Optimizing ActiveSupport with native code

I've had this idea kicking around in my head for a while, and had some time yesterday to start playing around with it: ActiveSupport is heavily used in both the Rails library code and in the application layer of a typical Rails stack. Certain parts of AS would be much more efficiently implemented in C rather than Ruby; that optimization could potentially have some noticeable, positive effects on a Rails app's performance. So, why not write a library that swaps out the appropriate ActiveSupport methods with native C implementations?

So I'm looking for feedback from the group on that idea. Some questions that come to mind:

* Is this a new idea? I did some googling around and didn't find anything, but I don't want to reinvent the wheel here. * Is this a bad idea? Of course AS itself wouldn't want to restrict itself to a particular Ruby interpreter, but I don't see any harm in an add-on library that optimizes it for MRI. Am I missing anything? * How widely applicable is it? The ActiveSupport::Inflector singleton provides some *very* low-hanging fruit - unscientific benchmarking is suggesting 10x speed improvements in #underscore, #camel_case, etc. But native implementations are probably only useful for methods that perform non-trivial work that has no direct relation to the Ruby space - string manipulation and arithmetic being the obvious candidates. Is it worth trying to provide a comprehensive suite of ActiveSupport native implementations? * How about using existing bindings to C libraries? So far I've focused on simply reimplementing individual AS methods using pure C, but, for instance, it might be worth reimplementing ActiveSupport's XML support using Nokogiri, etc.

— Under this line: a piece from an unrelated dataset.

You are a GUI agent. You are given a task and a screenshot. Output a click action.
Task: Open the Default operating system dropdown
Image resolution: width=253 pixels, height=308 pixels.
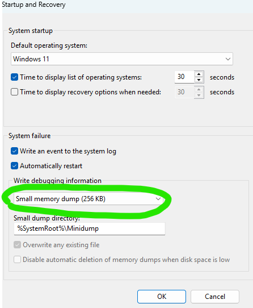[x=122, y=59]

If folks think this is a worthwhile idea, I'd love to get as many people as possible involved. But for now, I'd appreciate any feedback y'all have.

The tinkering I did yesterday is here. It's basically just a single C file with several native implementations of AS methods, and a single Ruby file which benchmarks the methods against their pure-Ruby equivalents and also checks that the output of the corresponding methods is the same across a set of inputs:

Looking forward to thoughts, comments, criticism, stinging insults, etc. if you've got 'em.

Mat

This looks great, but have you considered the complexities of i8n on a native implementation?

That's a great point - I hadn't thought of that specifically, but even just looking at the Inflections module, it became clear that the approach has its limits. For instance, the #pluralize and #singularize methods (which are called internally by several other inflectors) basically iterate over a collection of regular expressions, which are user-definable, looking for one that matches the input string. That's pretty inefficient, but it's not immediately clear to me how to do it better while maintaining the flexibility needed for I18n (and customization generally), or how a native code implementation would improve the situation. So I guess the idea would be to focus on methods whose behavior is not locale-dependent first, to get the biggest bang for the coding buck.

That said, it does occur to me that Inflector#ordinalize should be locale-aware - as I recall the implementation in the ActiveSupport::Inflector module is not, but I'm assuming it's overridden somewhere by the I18n module. I'd say there are various potential approaches to this problem - avoiding locale-dependent methods as mentioned above, but also potentially providing locale-specific C implementations, which could be selected among in the Ruby layer, with a fallback to the pure-Ruby implementation. Just thinking out loud here, but I don't think it has to be a deal-breaker.

Thanks for the feedback!

Mat

Steve Ross wrote:

Well, lots. Look at Mat's prototype implementation and the ramifications will become immediately apparent.

--steve